Question

Write the sum of intercepts cut off by the plane $\overrightarrow{r}.(2\hat{i}+\hat{j}-\hat{k})-5=0$ on the three axes.

Answer 1

Firstly we find the cartesian equation of the given plane.

$\overrightarrow{r}.(2\hat{i}+\hat{j}-\hat{k})-5=0$

$(x\hat{i}+y\hat{j}+z\hat{k}).(2\hat{i}+\hat{j}-\hat{k})=0$

$\Rightarrow 2x+y-z=5$ is the required cartesian equation.

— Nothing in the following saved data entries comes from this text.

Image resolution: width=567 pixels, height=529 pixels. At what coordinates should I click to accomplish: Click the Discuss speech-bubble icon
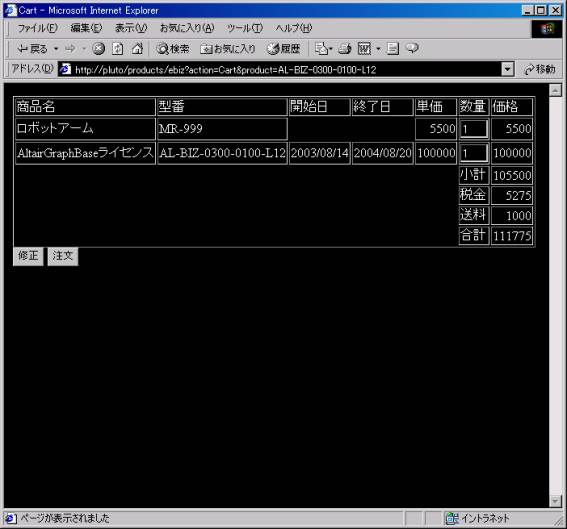(412, 48)
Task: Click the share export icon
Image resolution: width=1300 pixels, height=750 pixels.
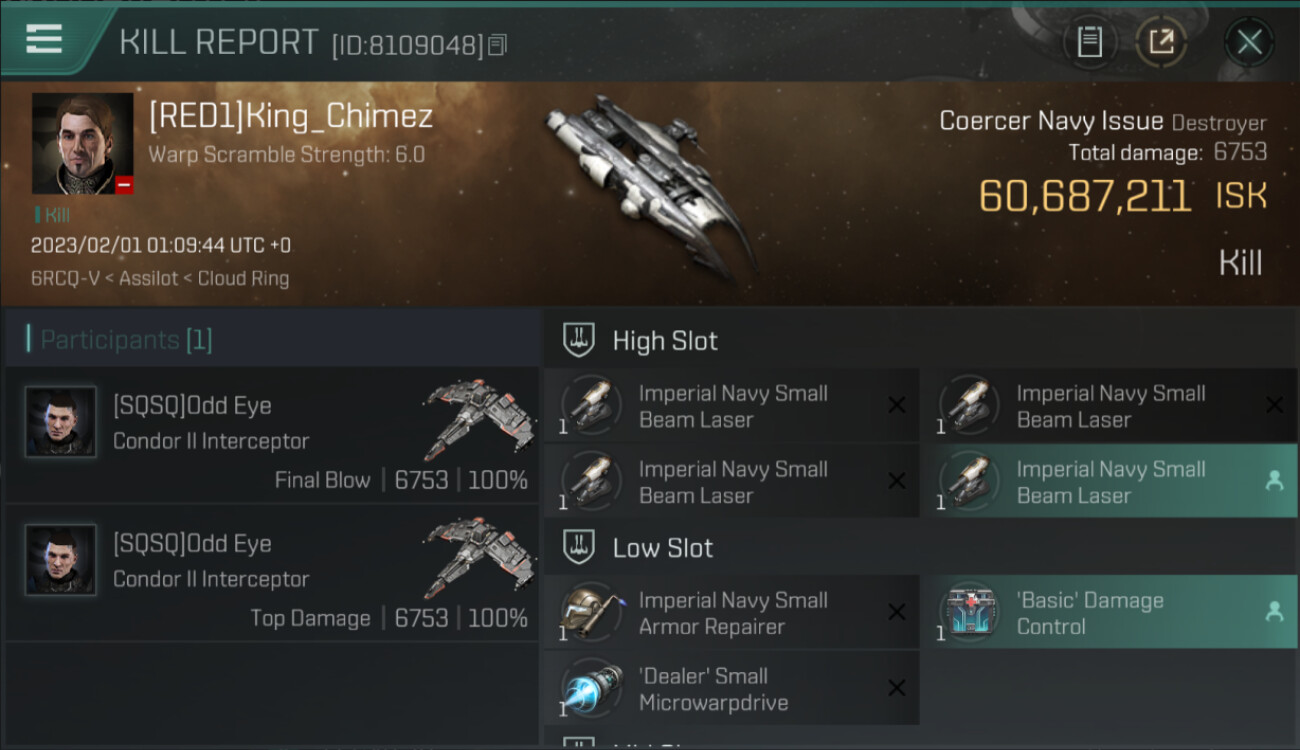Action: point(1161,42)
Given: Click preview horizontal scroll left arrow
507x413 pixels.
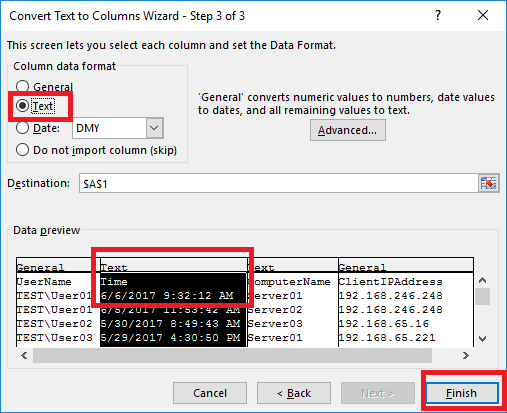Looking at the screenshot, I should [x=24, y=356].
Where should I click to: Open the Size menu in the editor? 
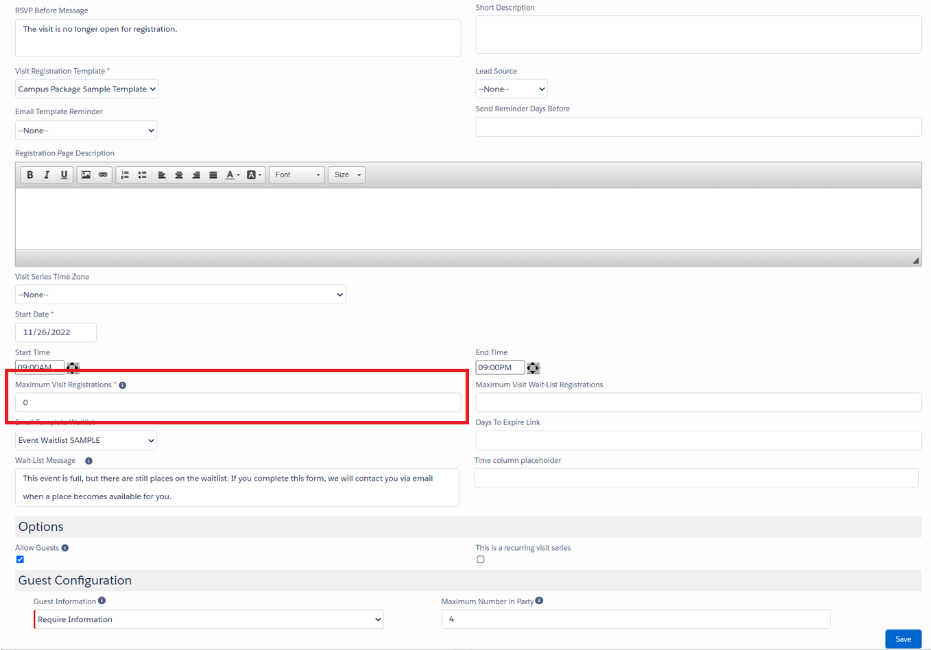pos(346,175)
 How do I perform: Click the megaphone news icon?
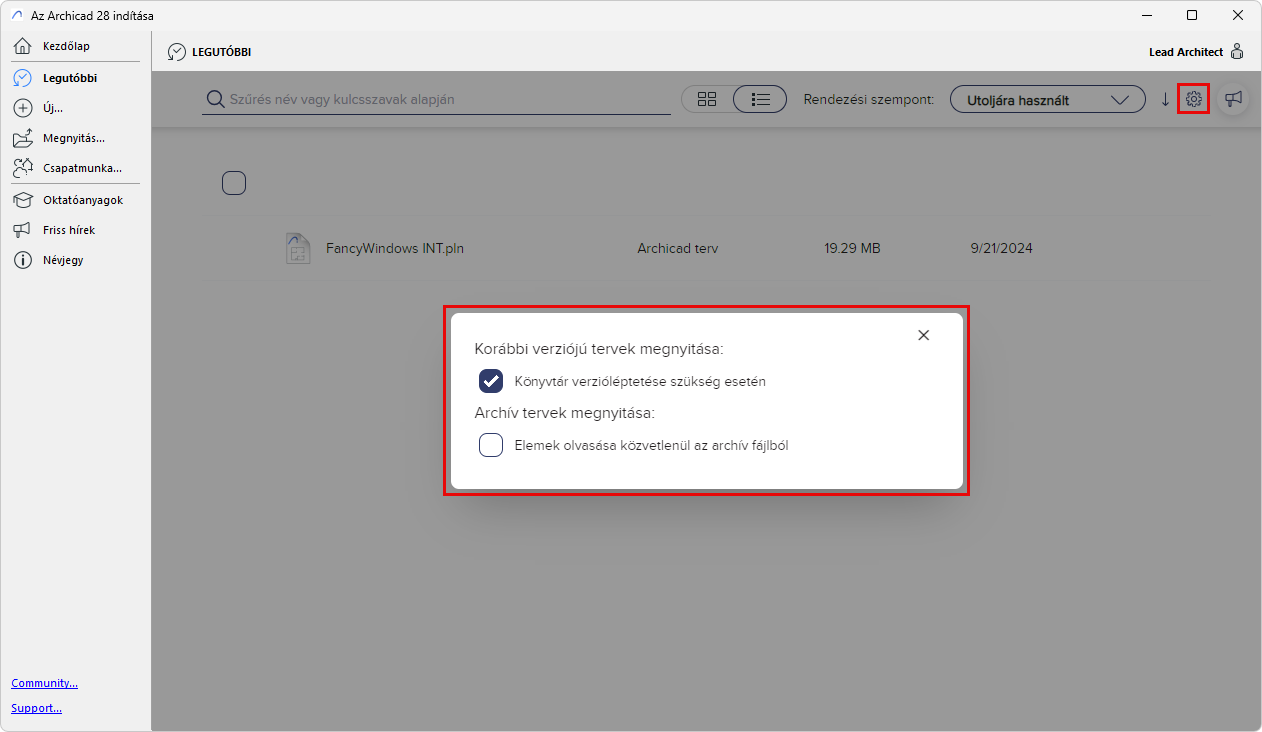tap(1234, 99)
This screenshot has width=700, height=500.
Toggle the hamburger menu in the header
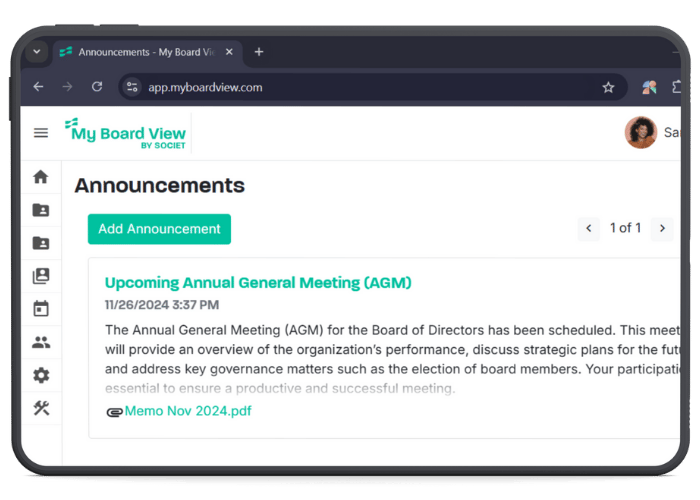coord(41,133)
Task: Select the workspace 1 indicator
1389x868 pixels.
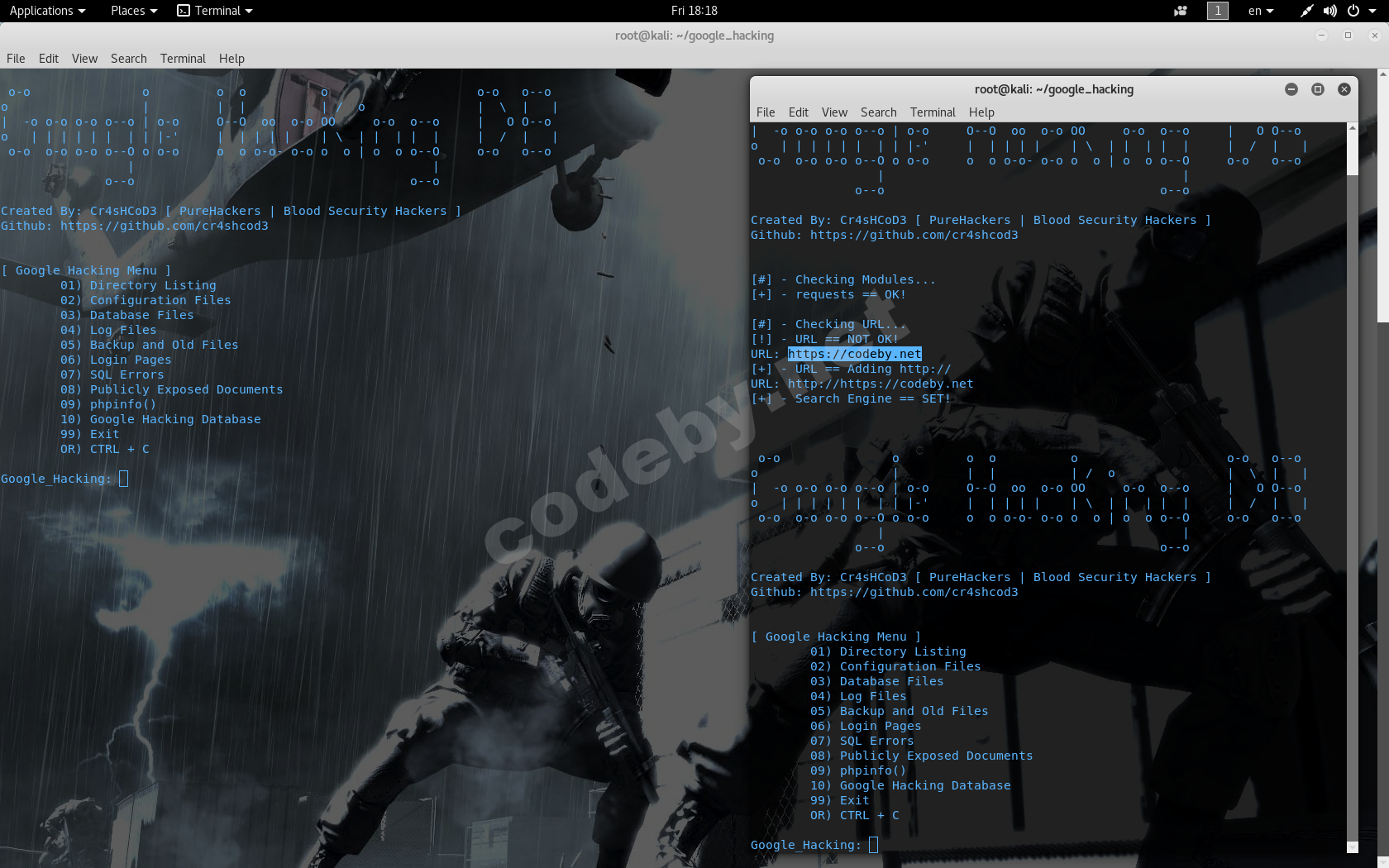Action: point(1217,11)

$\Rightarrow \frac{2x}{5}+\frac{y}{5}-\frac{z}{5}=1$

$\Rightarrow \frac{x}{5/2}+\frac{y}{5}+\frac{z}{-5}=1$

Comparing this with $\frac{x}{a}+\frac{y}{b}+\frac{z}{c}=1$, we have $a=\frac{5}{2},b=5$ and $c=-5$

Thus, the given plane cuts off intercepts $\frac{5}{2},5,-5$ along the three axes.

Hence, required sum of intercepts is

= $\frac{5}{2}+5-5$

= $\frac{5}{2}$